Stored dataset items:
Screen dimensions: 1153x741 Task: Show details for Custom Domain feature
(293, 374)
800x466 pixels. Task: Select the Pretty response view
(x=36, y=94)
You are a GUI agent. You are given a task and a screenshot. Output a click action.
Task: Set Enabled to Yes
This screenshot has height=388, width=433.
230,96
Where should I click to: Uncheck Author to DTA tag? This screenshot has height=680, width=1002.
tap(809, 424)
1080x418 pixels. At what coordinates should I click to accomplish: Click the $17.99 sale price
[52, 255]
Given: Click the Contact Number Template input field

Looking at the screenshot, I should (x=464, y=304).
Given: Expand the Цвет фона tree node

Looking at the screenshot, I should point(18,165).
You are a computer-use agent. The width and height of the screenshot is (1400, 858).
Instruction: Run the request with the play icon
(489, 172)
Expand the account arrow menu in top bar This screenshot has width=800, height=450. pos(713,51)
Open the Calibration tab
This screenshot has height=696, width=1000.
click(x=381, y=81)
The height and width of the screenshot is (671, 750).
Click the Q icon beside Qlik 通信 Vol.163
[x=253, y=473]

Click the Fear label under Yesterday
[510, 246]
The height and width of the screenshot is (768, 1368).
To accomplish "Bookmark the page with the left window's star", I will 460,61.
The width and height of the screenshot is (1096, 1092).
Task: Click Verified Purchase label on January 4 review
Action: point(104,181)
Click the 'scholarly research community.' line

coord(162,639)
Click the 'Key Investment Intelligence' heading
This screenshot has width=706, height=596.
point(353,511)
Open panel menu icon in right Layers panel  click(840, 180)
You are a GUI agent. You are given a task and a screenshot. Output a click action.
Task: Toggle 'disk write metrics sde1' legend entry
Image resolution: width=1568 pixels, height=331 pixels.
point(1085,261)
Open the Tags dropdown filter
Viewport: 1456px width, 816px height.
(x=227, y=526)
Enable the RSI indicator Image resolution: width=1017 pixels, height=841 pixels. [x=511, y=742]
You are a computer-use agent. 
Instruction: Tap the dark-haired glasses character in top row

Task requirements:
Among the records above, find the lines where the word "agent" appears and copy them.

Exercise answer:
You are a GUI agent. You are given a task and a screenshot. Output a click action.
You are a computer-use agent. The width and height of the screenshot is (1400, 858).
You are a GUI agent. You are given a task and a screenshot. Output a click action.
You are a computer-use agent. 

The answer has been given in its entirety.